[Quoted passage]
You are viewing a plain text version of this content. The canonical link for it is here.
Posted to common-commits@hadoop.apache.org by tu...@apache.org on 2013/07/25 00:26:01 UTC

svn commit: r1506756 - in /hadoop/common/branches/branch-1: CHANGES.txt src/mapred/org/apache/hadoop/mapred/JobInProgress.java src/mapred/org/apache/hadoop/mapred/ResourceEstimator.java src/test/org/apache/hadoop/mapred/TestResourceEstimation.java

Author: tucu
Date: Wed Jul 24 22:26:01 2013
New Revision: 1506756

URL: http://svn.apache.org/r1506756
Log:
MAPREDUCE-5288. ResourceEstimator#getEstimatedTotalMapOutputSize suffers from divide by zero issues. (kkambatl via tucu)

Modified:
    hadoop/common/branches/branch-1/CHANGES.txt
    hadoop/common/branches/branch-1/src/mapred/org/apache/hadoop/mapred/JobInProgress.java
    hadoop/common/branches/branch-1/src/mapred/org/apache/hadoop/mapred/ResourceEstimator.java
    hadoop/common/branches/branch-1/src/test/org/apache/hadoop/mapred/TestResourceEstimation.java

Modified: hadoop/common/branches/branch-1/CHANGES.txt
URL: http://svn.apache.org/viewvc/hadoop/common/branches/branch-1/CHANGES.txt?rev=1506756&r1=1506755&r2=1506756&view=diff
==============================================================================
--- hadoop/common/branches/branch-1/CHANGES.txt (original)
+++ hadoop/common/branches/branch-1/CHANGES.txt Wed Jul 24 22:26:01 2013
@@ -97,6 +97,9 @@ Release 1.3.0 - unreleased
     MAPREDUCE-5405. Job recovery can fail if task log directory symlink from
     prior run still exists. (cnauroth)
 
+    MAPREDUCE-5288. ResourceEstimator#getEstimatedTotalMapOutputSize suffers 
+    from divide by zero issues. (kkambatl via tucu)
+
 Release 1.2.1 - 2013.07.06
 
   INCOMPATIBLE CHANGES

Modified: hadoop/common/branches/branch-1/src/mapred/org/apache/hadoop/mapred/JobInProgress.java
URL: http://svn.apache.org/viewvc/hadoop/common/branches/branch-1/src/mapred/org/apache/hadoop/mapred/JobInProgress.java?rev=1506756&r1=1506755&r2=1506756&view=diff
==============================================================================
--- hadoop/common/branches/branch-1/src/mapred/org/apache/hadoop/mapred/JobInProgress.java (original)

[Entries provided]

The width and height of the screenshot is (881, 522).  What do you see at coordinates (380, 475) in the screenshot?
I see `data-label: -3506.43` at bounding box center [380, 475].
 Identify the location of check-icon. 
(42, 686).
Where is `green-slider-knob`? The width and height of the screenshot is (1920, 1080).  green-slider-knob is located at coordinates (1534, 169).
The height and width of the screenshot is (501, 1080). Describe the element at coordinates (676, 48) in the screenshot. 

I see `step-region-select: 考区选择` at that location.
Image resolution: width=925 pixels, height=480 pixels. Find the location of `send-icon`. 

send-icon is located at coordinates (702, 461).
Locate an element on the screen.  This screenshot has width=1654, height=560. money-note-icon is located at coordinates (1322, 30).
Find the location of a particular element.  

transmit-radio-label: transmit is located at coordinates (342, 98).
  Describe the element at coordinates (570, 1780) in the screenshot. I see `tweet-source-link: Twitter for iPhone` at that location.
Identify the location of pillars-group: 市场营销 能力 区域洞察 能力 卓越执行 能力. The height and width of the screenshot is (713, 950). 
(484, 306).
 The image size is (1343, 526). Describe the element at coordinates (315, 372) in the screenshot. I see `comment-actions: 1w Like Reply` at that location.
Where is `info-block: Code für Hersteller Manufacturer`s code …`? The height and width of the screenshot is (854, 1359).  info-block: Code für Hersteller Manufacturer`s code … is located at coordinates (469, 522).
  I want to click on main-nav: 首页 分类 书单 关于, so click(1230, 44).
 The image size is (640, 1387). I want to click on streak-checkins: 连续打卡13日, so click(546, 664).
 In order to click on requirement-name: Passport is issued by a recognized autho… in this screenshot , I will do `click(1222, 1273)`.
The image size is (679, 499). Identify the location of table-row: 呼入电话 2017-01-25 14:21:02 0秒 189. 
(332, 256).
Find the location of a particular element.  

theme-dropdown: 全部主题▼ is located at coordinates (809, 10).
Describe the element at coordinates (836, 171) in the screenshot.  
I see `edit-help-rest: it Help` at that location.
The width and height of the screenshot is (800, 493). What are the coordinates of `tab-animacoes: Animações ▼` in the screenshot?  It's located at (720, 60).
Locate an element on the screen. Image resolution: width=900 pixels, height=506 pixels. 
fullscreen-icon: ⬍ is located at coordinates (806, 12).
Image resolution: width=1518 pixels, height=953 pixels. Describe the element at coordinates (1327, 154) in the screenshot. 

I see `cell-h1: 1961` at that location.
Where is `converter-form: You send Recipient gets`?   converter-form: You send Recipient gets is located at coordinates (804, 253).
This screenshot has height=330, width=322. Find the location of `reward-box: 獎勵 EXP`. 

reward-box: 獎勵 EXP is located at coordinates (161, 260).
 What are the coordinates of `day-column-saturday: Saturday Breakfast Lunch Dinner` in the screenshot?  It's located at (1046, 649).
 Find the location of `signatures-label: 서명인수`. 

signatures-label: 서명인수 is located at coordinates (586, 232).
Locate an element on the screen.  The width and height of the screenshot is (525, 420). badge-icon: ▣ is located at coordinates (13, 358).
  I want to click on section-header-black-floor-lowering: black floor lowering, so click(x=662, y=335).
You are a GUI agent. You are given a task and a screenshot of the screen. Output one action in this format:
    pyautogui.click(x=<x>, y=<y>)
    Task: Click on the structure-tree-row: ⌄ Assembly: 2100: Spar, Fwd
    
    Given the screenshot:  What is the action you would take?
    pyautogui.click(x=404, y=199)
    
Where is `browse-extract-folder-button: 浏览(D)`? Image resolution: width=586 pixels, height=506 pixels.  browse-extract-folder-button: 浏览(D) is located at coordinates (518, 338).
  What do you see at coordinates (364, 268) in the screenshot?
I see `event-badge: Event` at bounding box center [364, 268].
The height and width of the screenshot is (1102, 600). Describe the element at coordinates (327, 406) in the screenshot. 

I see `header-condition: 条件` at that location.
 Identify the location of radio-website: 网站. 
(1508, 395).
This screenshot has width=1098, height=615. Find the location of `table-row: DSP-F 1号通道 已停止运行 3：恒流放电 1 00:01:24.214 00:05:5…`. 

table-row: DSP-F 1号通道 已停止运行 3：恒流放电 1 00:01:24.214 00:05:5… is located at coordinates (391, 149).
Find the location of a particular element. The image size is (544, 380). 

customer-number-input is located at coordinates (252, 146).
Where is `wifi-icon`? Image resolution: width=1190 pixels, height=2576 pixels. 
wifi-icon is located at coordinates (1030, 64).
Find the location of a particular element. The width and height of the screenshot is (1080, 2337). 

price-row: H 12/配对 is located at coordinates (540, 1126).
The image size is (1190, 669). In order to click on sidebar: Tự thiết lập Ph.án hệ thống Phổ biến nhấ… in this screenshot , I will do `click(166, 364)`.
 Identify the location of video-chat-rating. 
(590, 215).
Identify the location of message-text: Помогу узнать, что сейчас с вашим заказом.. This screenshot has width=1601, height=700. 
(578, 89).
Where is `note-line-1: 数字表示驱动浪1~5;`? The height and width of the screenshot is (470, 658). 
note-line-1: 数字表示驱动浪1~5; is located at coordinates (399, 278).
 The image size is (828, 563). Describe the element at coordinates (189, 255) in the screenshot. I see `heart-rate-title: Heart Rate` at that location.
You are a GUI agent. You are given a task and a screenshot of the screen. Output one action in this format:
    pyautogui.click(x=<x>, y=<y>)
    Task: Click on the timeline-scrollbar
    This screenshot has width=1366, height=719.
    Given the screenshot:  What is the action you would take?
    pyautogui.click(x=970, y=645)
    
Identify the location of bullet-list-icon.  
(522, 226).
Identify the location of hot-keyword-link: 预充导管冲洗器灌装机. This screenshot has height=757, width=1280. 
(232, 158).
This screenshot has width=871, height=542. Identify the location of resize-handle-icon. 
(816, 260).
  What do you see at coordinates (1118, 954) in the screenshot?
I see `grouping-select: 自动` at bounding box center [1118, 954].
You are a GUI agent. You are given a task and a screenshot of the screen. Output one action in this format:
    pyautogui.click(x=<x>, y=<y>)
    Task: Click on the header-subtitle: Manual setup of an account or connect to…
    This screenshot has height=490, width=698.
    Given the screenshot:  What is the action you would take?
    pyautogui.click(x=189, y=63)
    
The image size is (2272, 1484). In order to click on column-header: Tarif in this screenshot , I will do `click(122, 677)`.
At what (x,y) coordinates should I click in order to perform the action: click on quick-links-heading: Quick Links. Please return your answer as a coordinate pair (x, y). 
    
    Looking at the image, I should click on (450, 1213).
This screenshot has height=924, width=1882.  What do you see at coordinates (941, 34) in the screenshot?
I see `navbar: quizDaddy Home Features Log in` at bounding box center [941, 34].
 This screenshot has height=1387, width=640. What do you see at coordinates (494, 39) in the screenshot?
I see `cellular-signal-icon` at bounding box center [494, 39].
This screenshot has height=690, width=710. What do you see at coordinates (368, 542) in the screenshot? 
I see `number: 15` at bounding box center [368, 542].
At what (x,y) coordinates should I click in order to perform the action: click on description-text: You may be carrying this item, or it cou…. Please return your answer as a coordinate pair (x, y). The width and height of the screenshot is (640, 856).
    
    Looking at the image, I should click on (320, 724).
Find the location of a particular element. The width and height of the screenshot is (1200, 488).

[Things to do]
1/ In the commit notice, what problem does MAPREDUCE-5288 say ResourceEstimator#getEstimatedTotalMapOutputSize suffers from?
2/ Reproduce the commit notice word for word, starting at "Modified: hadoop/common/branches/branch-1/CHANGES.txt" and ending at "still exists. (cnauroth)".

[Answers provided]
1/ Divide by zero issues.

2/
Modified: hadoop/common/branches/branch-1/CHANGES.txt
URL: http://svn.apache.org/viewvc/hadoop/common/branches/branch-1/CHANGES.txt?rev=1506756&r1=1506755&r2=1506756&view=diff
==============================================================================
--- hadoop/common/branches/branch-1/CHANGES.txt (original)
+++ hadoop/common/branches/branch-1/CHANGES.txt Wed Jul 24 22:26:01 2013
@@ -97,6 +97,9 @@ Release 1.3.0 - unreleased
     MAPREDUCE-5405. Job recovery can fail if task log directory symlink from
     prior run still exists. (cnauroth)